Appel de la peine imposée à Graham James : la cause prise en délibéré

Graham James : peine contestée

Les juges de la Cour d'appel du Manitoba feront savoir à une date ultérieure s'ils tranchent ou non en faveur de la Couronne, qui réclame que l'ancien entraîneur de hockey Graham James reçoive une peine plus sévère que celle qui lui a été imposé en mars dernier.

Contestant lundi la peine de deux ans d'emprisonnement pour agression sexuelle infligée il y a neuf mois, la Couronne a plaidé que la juge de première instance a surévalué l'importance d'une peine précédente imposée à l'ancien entraîneur et surestimé l'impact de l'humiliation publique qu'il a vécue.

La Couronne réclame qu'une peine de six ans d'emprisonnement soit imposée. Si la requête de la Couronne est rejetée, Graham James sera admissible à une certaine forme de remise en liberté en juillet 2013.

Graham James, absent de la présentation de lundi, a reçu en mars dernier une peine de deux ans d'emprisonnement pour des accusations d'agressions sexuelles à l'endroit de Theoren Fleury et de Todd Holt, à l'époque où ils étaient adolescents. Il avait plaidé coupable de ces crimes en décembre 2011.

L'homme a toutefois également été condamné en 1997 à trois années d'emprisonnement pour le même genre de crimes contre d'autres joueurs de hockey mineurs, dont Sheldon Kennedy, durant les années 1980 et 1990.

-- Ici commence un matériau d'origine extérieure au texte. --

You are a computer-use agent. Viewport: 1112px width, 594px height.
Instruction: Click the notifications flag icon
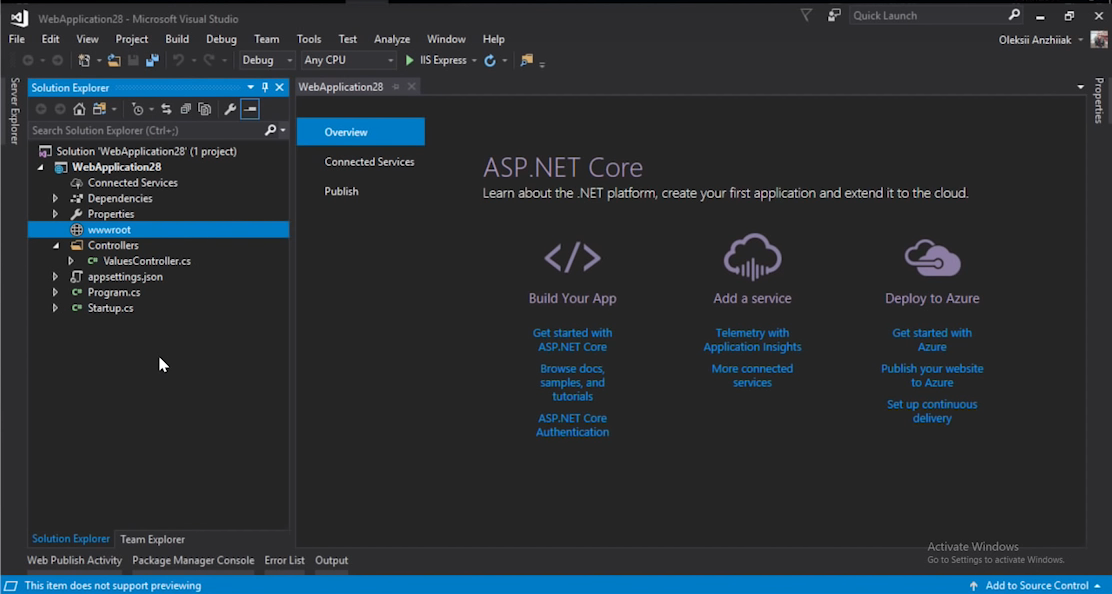tap(806, 16)
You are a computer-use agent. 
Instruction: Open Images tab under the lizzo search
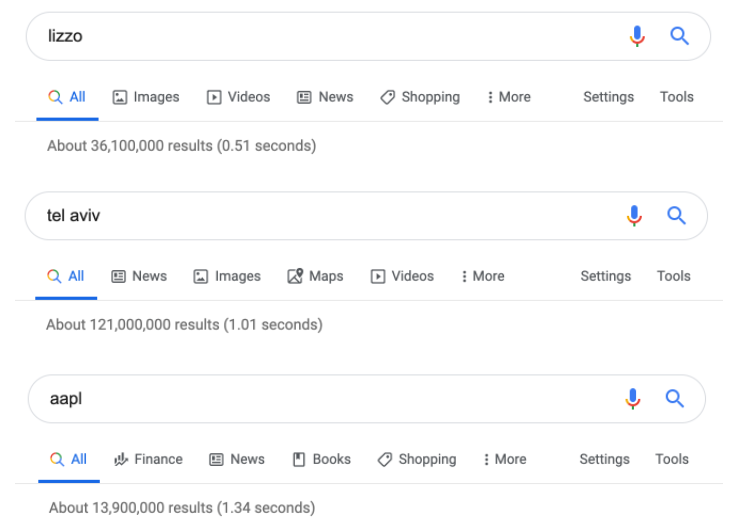click(146, 97)
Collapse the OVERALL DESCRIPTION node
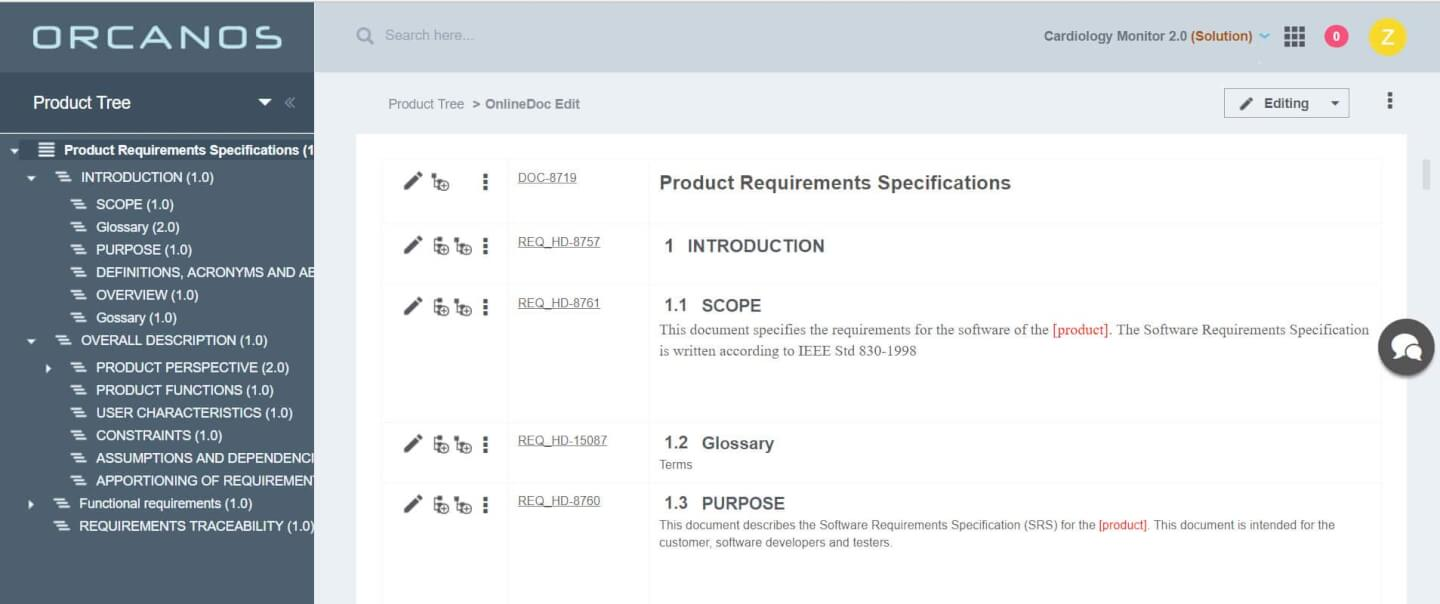This screenshot has width=1440, height=604. pos(33,340)
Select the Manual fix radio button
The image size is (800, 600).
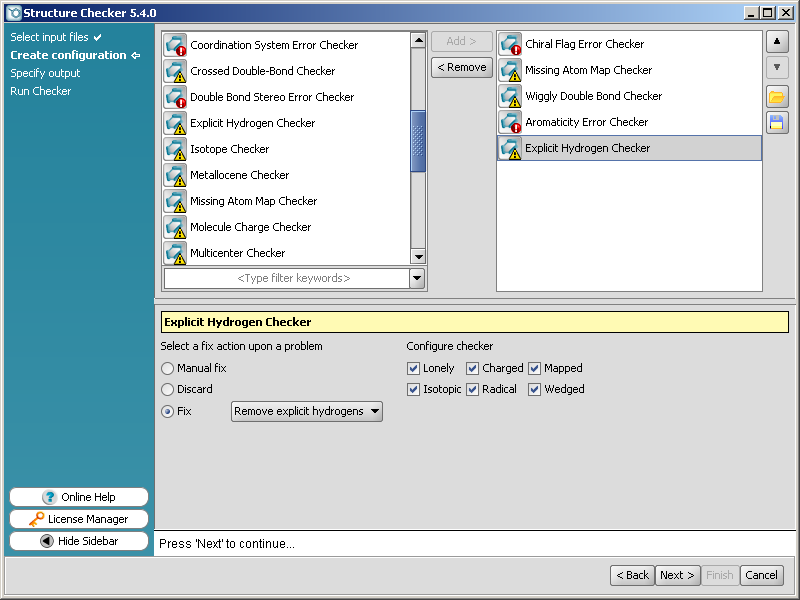tap(168, 368)
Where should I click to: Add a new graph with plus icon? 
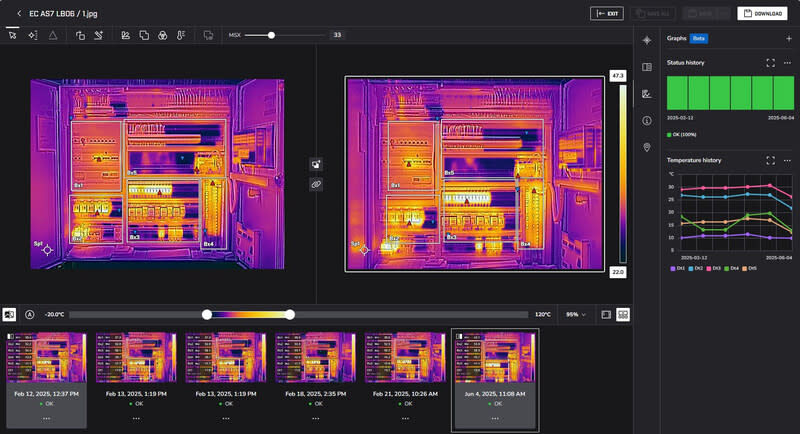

Néanmoins, en prononçant sa peine en mars, la juge de première instance, Catherine Carlson, s'est dite liée par le Code criminel du Canada. Elle expliquait avoir pris en considération le fait que l'accusé recevait une peine pour des crimes également commis dans les années 1980 et 1990, mais à l'endroit de différentes victimes.

Lundi, la procureure de la Couronne Liz Thompson a insisté sur le fait que la peine minimum pour de tels crimes sexuels est de quatre ans.

De son côté, l'avocat du condamné, Evan Roitenberg, a fait valoir que son client n'a pas récidivé depuis sa première condamnation. L'avocat a aussi dit que M. James croyait sincèrement, à l'époque, être en relation amoureuse consensuelle avec les jeunes garçons, et qu'il ne se voyait pas comme un prédateur sexuel.

« Une petite tape sur la main », dit une ancienne victime

Peu avant l'ouverture des procédures lundi, Todd Holt s'est dit d'avis que son ancien bourreau doit recevoir une peine plus sévère, afin que cela serve de leçon à d'autres. Plusieurs Canadiens sont de son avis, selon lui.

« Je crois que Graham mérite de rester derrière les barreaux durant longtemps [...] Quand il a reçu la peine de deux ans, vous avez vu combien les gens étaient scandalisés », a-t-il évoqué.

« Je veux protéger les enfants. Je veux que tous soient avertis [...] Ces criminels, s'ils n'écopent que de deux ans d'emprisonnement, c'est comme une petite tape sur la main », a estimé M. Holt.

L'autre victime des crimes pour lesquels Graham James a été le plus récemment condamné, Theoren Fleury, a elle aussi dénoncé les deux ans d'emprisonnement imposés par la juge Carlson.

Pour sa part, Greg Gilhooley, un avocat disant avoir été victime de l'ancien entraîneur quand il était jeune joueur, croit également que la peine imposée était trop faible et qu'elle était le fruit d'un bon plaidoyer de la part de l'avocat de M. James.

« L'avocat de Graham a fait un bon travail en le décrivant comme une victime, comme un homme réhabilité qui ne comprenait tout simplement pas que ce qu'il faisait était mal, à l'époque », a exposé M. Gilhooley.

« Eh bien, Graham était un homme qui couvrait ses fenêtres, afin que le monde ne voie pas ce qu'il nous faisait. Graham mérite de pourrir en enfer », a jugé celui qui a accepté en décembre 2011 que la Couronne laisse tomber les accusations d'agressions sexuelles perpétrées à son endroit.